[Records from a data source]
%%
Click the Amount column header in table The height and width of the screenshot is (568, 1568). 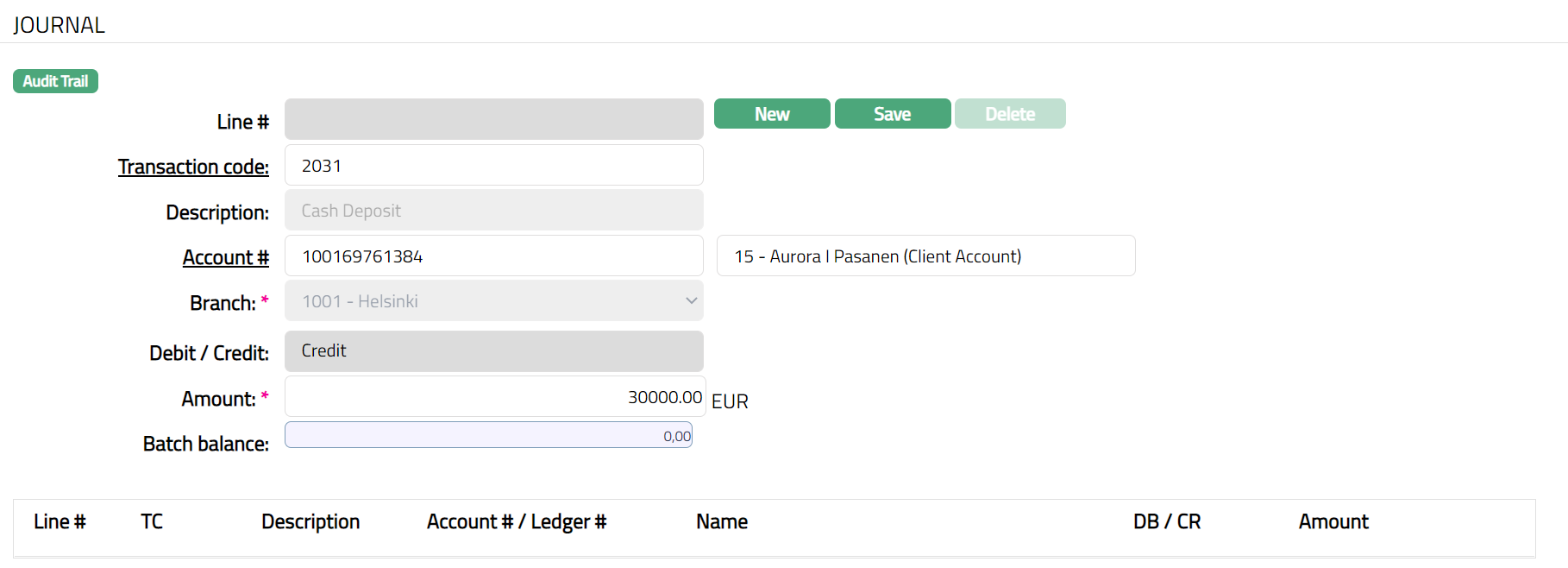point(1333,521)

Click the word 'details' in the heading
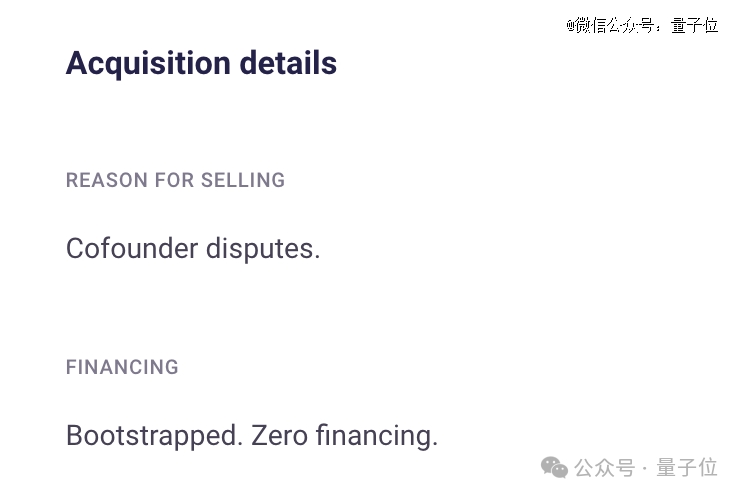[288, 63]
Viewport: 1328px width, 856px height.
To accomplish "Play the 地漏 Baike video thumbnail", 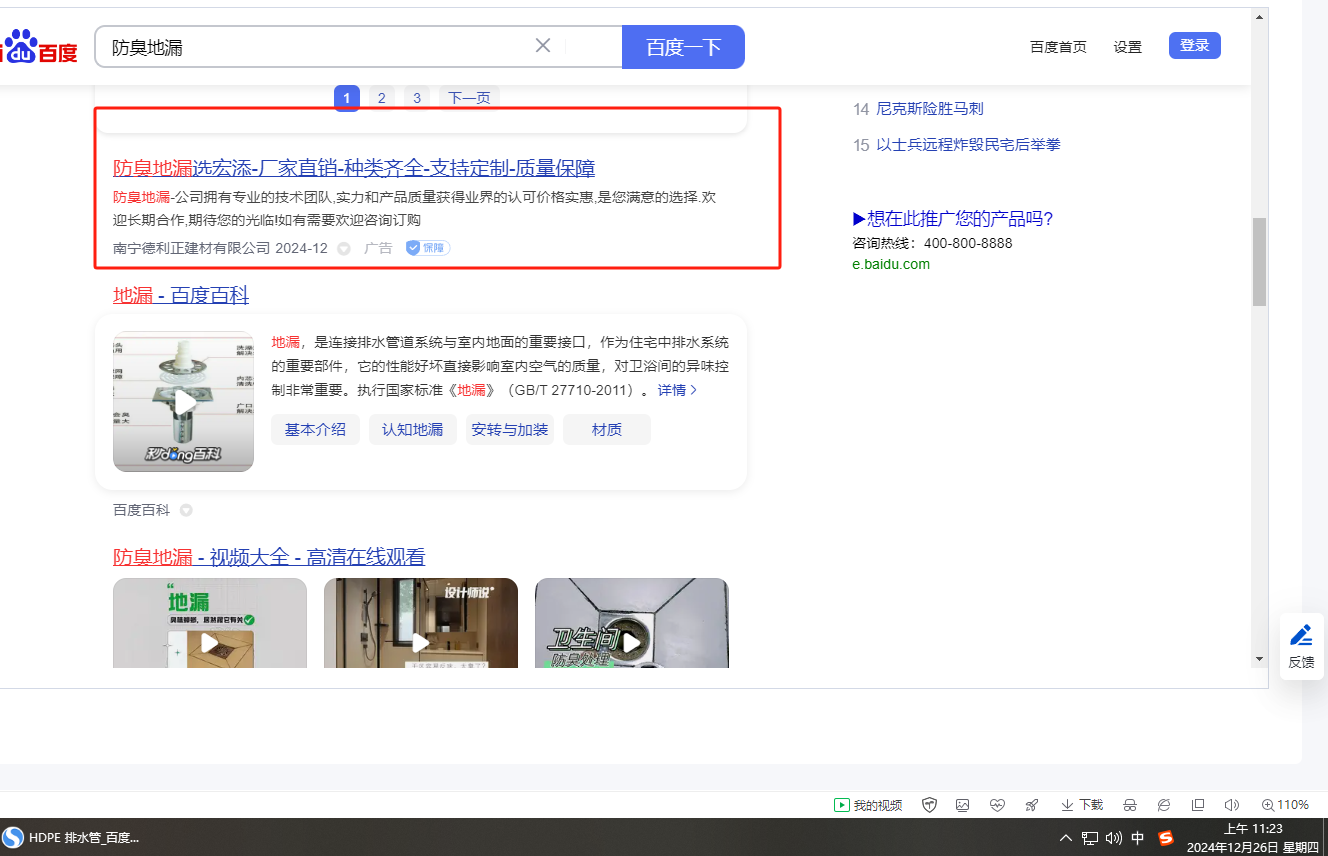I will (184, 402).
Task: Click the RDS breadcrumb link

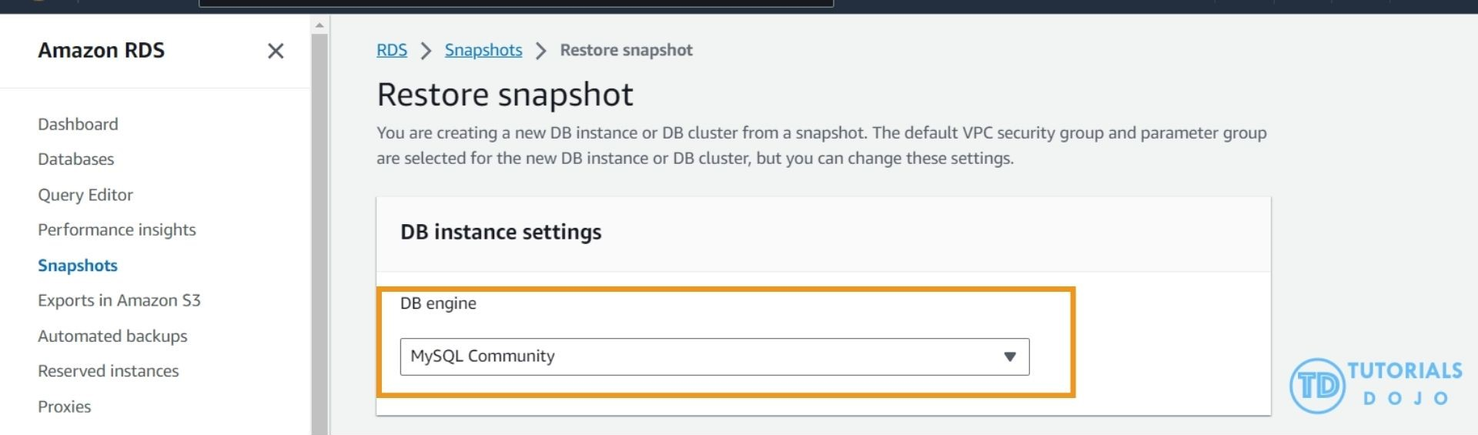Action: pos(391,50)
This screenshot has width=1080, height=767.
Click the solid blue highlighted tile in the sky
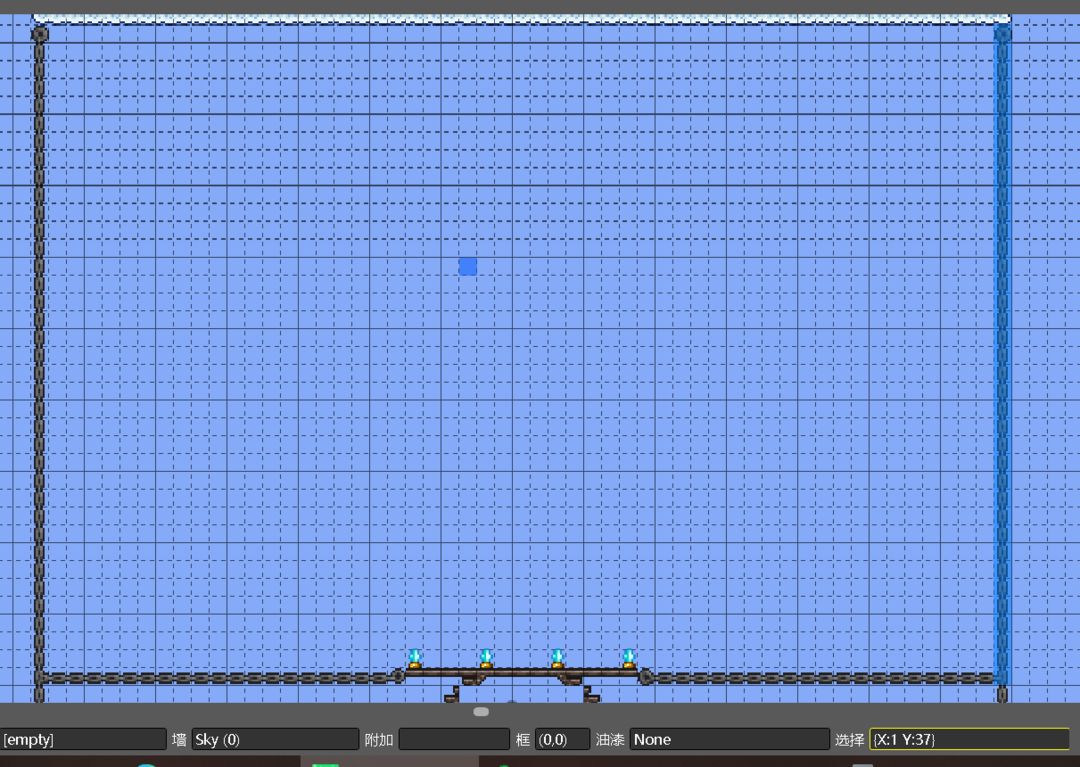click(468, 266)
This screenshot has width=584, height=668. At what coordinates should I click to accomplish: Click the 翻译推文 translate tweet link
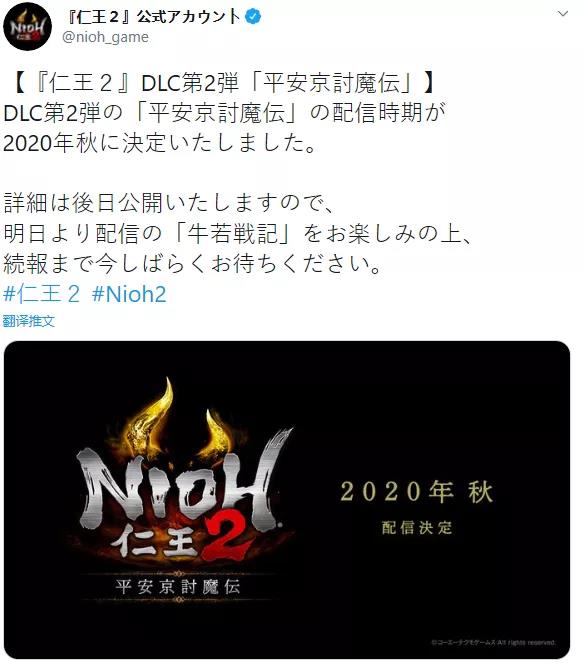coord(29,321)
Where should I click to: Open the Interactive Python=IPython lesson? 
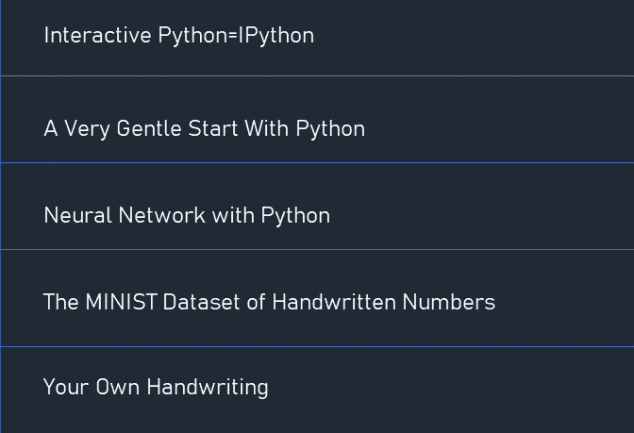coord(178,36)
%%
> _About this task_
In the records above, locate the line containing "Task: Click the RDS breadcrumb link", then copy exactly that line and every line after it through the end, omitting pictures.

> _Output of the task_
Task: Click the RDS breadcrumb link

Action: pos(391,50)
This screenshot has width=1080, height=767.
Click the solid blue highlighted tile in the sky
click(468, 266)
This screenshot has width=584, height=668. At what coordinates should I click to accomplish: Click the 翻译推文 translate tweet link
coord(29,321)
Where should I click to: Open the Interactive Python=IPython lesson? 
coord(178,36)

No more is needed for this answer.